As some of your (perhaps overly patriotic) friends might complain about (as well as anyone planning an overseas trip), our own Australian dollar is at near-record lows today compared with the almighty US dollar.
At the time of writing, one Aussie dollar is buying just 67.3 US cents. In the past month, we have even seen an exchange rate with a double-6 (albeit briefly).
You have to go back to the depths of the Global Financial Crisis over a decade ago to find the last time our ‘little Aussie battler’ was at such levels – and before that, 2003.
Apart from denting our collective national pride somewhat, the dollar at these lows does have some impacts on the Aussie share market as well. Let’s examine what some of those might be.
What a low Aussie dollar means for ASX shares
In very simple terms, a low dollar translates into imported goods and services becoming more expensive and the products and services we export becoming cheaper.
Therefore, for companies that import raw materials, things are somewhat more difficult than they were even this time last year.
Take appliance sellers like JB Hi-Fi Limited (ASX: JBH) and Harvey Norman Holdings Limited (ASX: HVN). The TVs, fridges and laptops that these companies sell now have to be bought with more Australian dollars, even though their prices may not have changed in US dollars (or Yen, etc.).
Those costs either need to be absorbed by the company itself or passed on to us as consumers (not exactly a recipe for increasing sales and profits).
The good news is that everyone is on a level playing field – a falling dollar doesn’t really disadvantage individual companies, rather entire industries.
Which ASX shares are benefitting?
Of course, where there are losers, there are usually also winners.

*RECORDS:*
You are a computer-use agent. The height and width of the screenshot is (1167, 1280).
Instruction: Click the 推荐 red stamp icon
--
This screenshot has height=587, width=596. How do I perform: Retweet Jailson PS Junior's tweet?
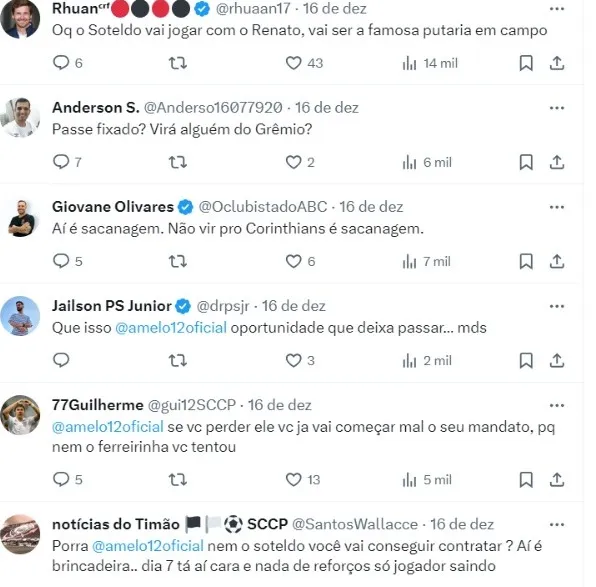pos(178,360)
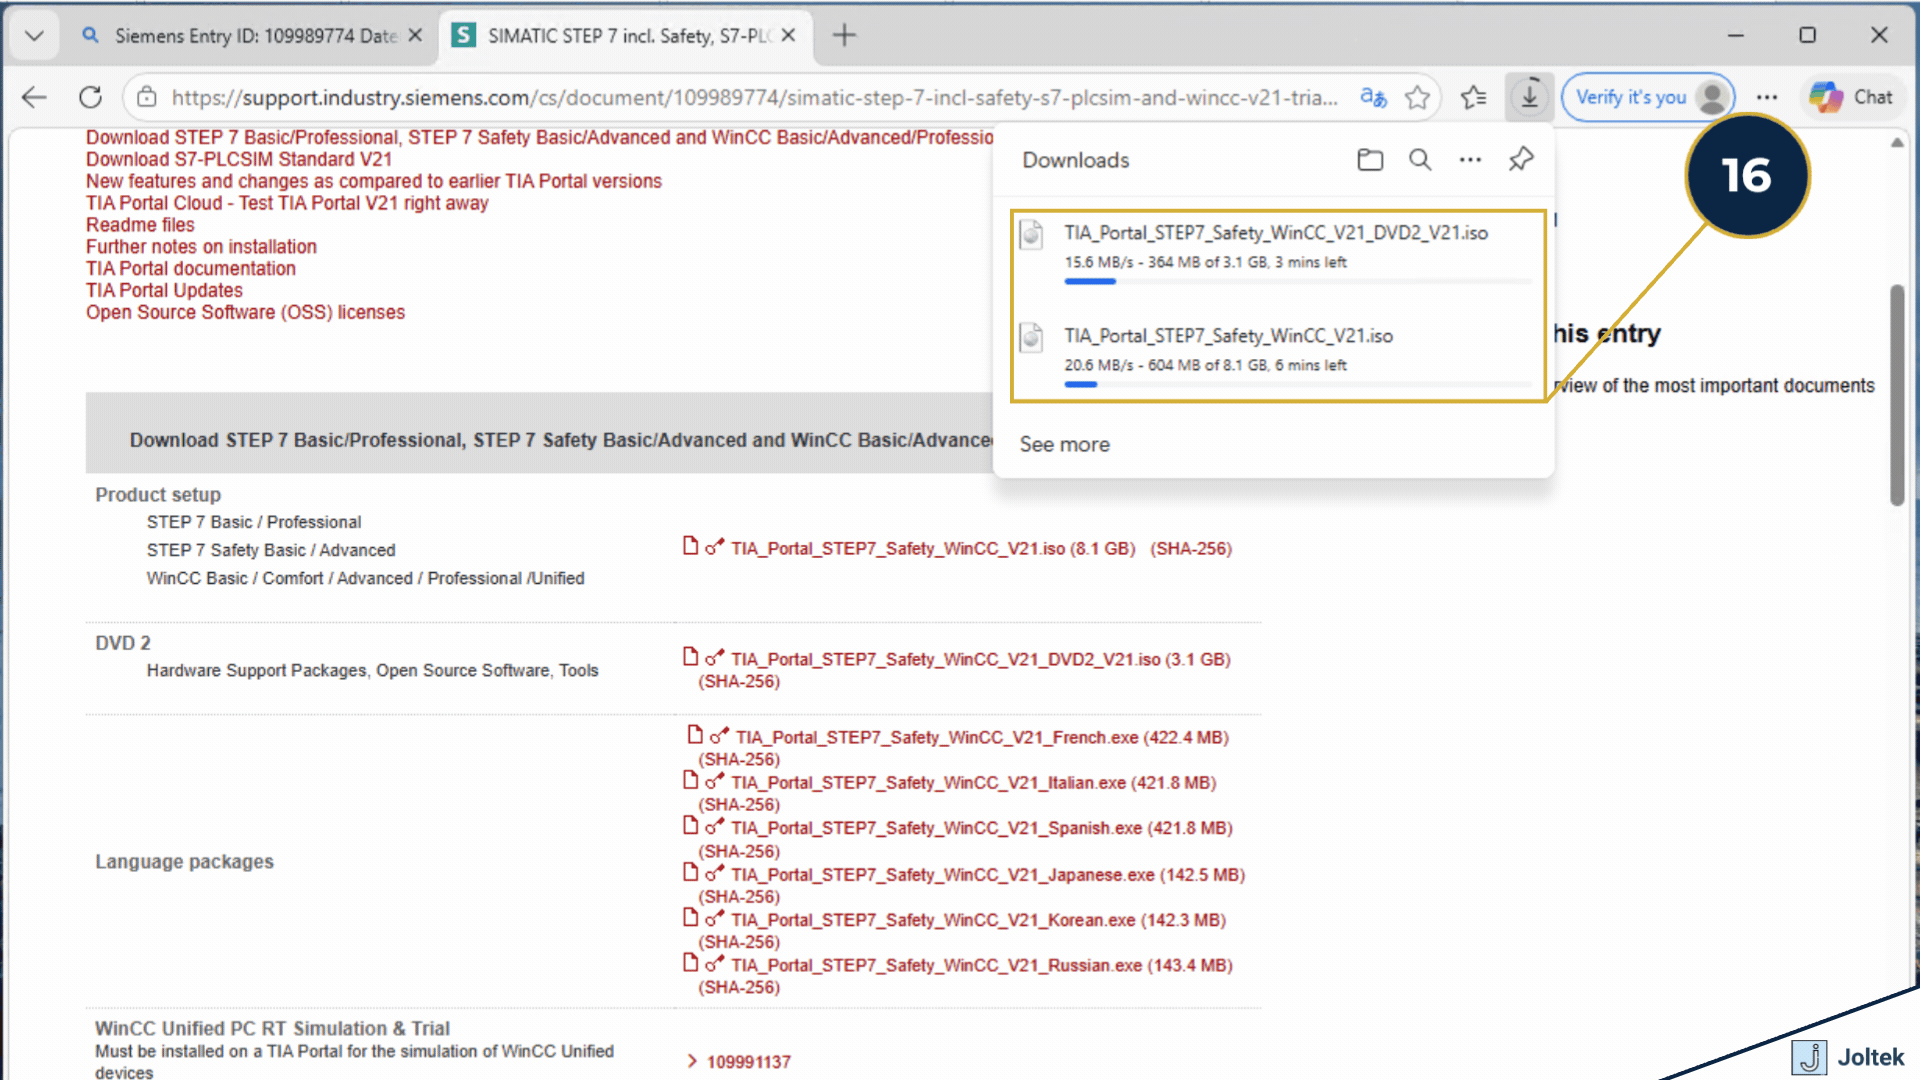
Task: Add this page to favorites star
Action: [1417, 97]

*PROBLEM TO WORK ON:* Can you write out the stretch of the article on the Australian dollar from "Therefore, for companies" through "(or Yen, etc.)." again, replacing "appliance sellers" with "electronics retailers"? Work only from the article on the Australian dollar, leaving the material aside.

*CORRECT RESULT:*
Therefore, for companies that import raw materials, things are somewhat more difficult than they were even this time last year.
Take electronics retailers like JB Hi-Fi Limited (ASX: JBH) and Harvey Norman Holdings Limited (ASX: HVN). The TVs, fridges and laptops that these companies sell now have to be bought with more Australian dollars, even though their prices may not have changed in US dollars (or Yen, etc.).